Operator .aiwg/config.yaml always takes precedence over framework-declared graphs:

index:
  graphs:
    citation-network:
      scanDirs: [my/custom/citations]  # overrides research-complete default
      graphBackend: sqlite              # use SQLite for this graph specifically

Pattern

This follows the same model as memory.creates in addons — a module declares its structural contract; AIWG materializes it at install time. Any framework or addon can define graphs relevant to its domain:

Module Graphs declared
research-complete papers, citation-network, summaries
media-curator recordings, releases
sdlc-complete project (already built-in)
Custom addon anything in manifest.json

Typed Edges

All backends support typed edges via the EdgeRef schema:

type EdgeRef = { path: string; type?: string };
// type defaults to 'depends-on' when absent (backward compatible)

Edge types in the research domain: cites, cited-by, summarizes, discusses. Edge types in SDLC: depends-on (default), implements, tests, supersedes.

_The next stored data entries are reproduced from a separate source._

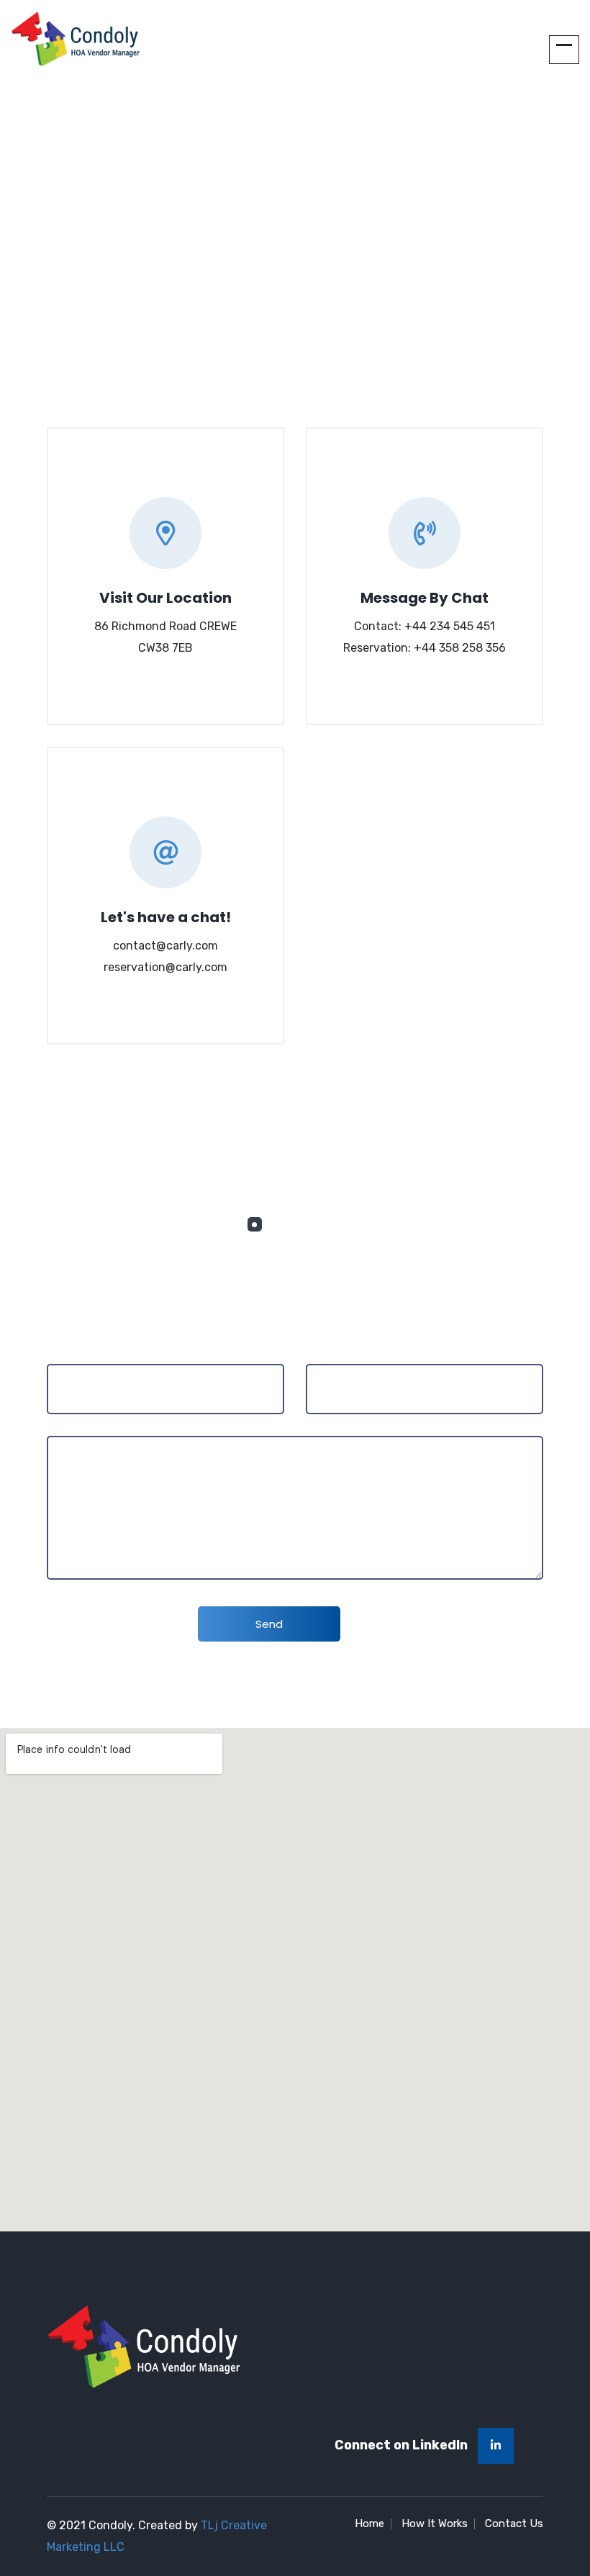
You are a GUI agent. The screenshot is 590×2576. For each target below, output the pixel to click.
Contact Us (514, 2523)
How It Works (434, 2523)
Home (244, 237)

Filter by type in any CLI command:

aiwg index neighbors --node REF-008 --direction in --edge-type cites
aiwg index deps .aiwg/requirements/UC-001.md --edge-type implements

Related Issues

Issue Description
#724 Typed edges — EdgeRef schema change (prerequisite for all graph features)
#722 Citation sidecar edge extraction (uses cites/cited-by typed edges)
#723 PDF node scanning (nodeStrategy: filename-metadata)
#725 Cross-graph set queries (CLI surface; benefits from SQLite backend)
#726 Module graph declarations in manifest.json
#727 GraphBackend interface (enables swappable backends)
#728 Graphology backend implementation
#729 SQLite backend implementation
#730 Semantic embedding index